* [REQUIREMENT] Repeat verbatim, and only, the lines of the data below, beginning at the line that contains "Jump to previous frame" and stopping after the line that contains "Select the 头盔".

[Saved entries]
--

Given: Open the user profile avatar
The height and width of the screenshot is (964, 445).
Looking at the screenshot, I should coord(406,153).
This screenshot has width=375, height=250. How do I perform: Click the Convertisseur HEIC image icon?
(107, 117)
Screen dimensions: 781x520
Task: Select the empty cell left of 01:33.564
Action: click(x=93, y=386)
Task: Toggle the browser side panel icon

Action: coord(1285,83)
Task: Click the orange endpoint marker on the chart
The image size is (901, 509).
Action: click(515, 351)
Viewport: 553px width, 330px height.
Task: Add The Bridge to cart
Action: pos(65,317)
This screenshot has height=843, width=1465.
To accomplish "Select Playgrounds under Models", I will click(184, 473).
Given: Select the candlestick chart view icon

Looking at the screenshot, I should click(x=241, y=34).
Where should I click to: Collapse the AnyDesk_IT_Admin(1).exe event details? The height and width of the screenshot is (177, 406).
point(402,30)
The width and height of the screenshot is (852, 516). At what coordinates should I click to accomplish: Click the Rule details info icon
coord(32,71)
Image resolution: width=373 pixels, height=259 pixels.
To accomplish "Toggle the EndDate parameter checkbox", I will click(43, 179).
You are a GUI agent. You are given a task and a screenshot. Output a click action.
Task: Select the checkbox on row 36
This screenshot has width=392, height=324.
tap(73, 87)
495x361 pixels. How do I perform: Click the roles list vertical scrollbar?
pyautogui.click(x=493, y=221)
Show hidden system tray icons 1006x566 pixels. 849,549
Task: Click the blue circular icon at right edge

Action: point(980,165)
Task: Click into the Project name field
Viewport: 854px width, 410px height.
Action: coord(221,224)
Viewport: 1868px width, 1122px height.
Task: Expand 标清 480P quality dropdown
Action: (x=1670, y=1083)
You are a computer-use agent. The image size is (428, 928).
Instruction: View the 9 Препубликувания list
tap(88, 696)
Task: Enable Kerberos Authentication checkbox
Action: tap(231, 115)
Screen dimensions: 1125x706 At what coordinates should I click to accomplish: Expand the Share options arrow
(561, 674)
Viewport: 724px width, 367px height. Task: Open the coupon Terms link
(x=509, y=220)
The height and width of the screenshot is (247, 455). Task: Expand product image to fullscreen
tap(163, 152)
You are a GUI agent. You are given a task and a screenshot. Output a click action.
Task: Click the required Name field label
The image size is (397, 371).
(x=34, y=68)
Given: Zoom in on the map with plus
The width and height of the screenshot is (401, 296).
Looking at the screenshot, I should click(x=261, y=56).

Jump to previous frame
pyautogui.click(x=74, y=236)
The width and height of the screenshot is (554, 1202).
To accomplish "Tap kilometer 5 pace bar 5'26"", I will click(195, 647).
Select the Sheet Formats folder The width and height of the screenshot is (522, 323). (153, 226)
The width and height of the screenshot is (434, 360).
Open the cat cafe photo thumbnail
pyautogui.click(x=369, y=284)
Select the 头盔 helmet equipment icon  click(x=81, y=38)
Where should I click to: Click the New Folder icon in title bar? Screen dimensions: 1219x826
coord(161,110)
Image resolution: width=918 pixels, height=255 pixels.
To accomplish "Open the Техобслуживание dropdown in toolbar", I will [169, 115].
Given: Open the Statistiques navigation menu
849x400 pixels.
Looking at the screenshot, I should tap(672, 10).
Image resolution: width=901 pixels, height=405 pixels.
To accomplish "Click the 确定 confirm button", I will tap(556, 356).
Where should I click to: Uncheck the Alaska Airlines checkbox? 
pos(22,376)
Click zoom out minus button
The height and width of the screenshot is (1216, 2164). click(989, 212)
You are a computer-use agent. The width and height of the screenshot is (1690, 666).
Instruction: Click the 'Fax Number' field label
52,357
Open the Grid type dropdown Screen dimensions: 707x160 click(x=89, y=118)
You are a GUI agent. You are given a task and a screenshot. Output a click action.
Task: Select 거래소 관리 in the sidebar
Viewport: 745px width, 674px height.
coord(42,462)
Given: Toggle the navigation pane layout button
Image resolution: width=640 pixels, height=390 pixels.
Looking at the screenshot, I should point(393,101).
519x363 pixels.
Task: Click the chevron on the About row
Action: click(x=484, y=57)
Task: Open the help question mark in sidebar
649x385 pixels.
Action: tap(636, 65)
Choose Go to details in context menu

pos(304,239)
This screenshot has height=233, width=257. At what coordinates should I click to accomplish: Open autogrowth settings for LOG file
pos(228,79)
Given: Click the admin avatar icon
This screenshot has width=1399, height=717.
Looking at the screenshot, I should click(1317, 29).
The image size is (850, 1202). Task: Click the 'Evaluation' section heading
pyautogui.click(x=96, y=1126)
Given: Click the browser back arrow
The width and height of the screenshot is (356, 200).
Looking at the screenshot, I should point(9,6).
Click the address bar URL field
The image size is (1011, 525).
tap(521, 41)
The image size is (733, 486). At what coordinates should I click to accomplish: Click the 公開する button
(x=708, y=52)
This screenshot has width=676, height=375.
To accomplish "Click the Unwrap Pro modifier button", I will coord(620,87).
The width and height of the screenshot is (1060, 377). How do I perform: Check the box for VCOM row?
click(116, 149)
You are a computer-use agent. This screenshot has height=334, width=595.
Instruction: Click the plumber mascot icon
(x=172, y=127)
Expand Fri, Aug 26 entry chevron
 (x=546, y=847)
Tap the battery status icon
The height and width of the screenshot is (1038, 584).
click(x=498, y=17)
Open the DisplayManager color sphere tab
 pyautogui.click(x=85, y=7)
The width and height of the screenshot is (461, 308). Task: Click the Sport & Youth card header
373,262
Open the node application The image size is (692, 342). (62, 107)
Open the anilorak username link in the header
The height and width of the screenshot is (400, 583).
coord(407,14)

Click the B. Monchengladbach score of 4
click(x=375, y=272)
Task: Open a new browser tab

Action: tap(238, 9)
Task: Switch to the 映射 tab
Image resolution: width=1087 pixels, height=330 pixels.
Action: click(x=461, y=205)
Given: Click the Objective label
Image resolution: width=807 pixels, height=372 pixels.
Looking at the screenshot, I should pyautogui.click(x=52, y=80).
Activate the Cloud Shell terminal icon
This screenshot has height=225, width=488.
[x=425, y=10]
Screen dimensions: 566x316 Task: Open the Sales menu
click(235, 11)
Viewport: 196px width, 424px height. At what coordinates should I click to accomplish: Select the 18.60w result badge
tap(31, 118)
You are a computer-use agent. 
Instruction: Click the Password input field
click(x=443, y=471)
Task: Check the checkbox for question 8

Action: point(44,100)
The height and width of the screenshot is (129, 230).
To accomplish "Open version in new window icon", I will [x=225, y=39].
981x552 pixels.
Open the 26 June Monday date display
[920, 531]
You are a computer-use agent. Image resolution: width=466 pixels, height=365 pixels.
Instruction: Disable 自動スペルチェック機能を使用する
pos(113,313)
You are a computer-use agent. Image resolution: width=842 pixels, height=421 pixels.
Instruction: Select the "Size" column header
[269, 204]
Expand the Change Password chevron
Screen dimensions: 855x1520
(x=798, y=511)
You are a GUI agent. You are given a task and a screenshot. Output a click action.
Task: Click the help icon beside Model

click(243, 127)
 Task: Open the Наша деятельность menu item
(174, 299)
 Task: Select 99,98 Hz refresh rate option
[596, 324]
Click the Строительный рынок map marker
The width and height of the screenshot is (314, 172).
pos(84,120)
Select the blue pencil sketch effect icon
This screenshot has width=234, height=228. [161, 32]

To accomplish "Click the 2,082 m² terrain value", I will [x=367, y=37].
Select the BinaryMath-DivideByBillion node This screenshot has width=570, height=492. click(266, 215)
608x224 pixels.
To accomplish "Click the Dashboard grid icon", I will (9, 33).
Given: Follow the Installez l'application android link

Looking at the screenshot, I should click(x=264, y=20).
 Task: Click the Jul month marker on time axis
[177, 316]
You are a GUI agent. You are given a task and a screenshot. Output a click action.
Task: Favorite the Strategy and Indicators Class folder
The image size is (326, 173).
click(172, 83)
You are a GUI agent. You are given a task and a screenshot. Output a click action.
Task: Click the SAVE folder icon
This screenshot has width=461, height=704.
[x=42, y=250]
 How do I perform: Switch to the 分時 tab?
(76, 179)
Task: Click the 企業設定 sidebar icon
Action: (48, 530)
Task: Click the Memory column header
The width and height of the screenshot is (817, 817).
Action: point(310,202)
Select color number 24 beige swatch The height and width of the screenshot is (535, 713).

--

* [RESPONSE TO THIS EXERCISE]
Jump to previous frame
pyautogui.click(x=74, y=236)
The width and height of the screenshot is (554, 1202).
To accomplish "Tap kilometer 5 pace bar 5'26"", I will click(195, 647).
Select the Sheet Formats folder The width and height of the screenshot is (522, 323). (153, 226)
The width and height of the screenshot is (434, 360).
Open the cat cafe photo thumbnail
pyautogui.click(x=369, y=284)
Select the 头盔 helmet equipment icon  click(x=81, y=38)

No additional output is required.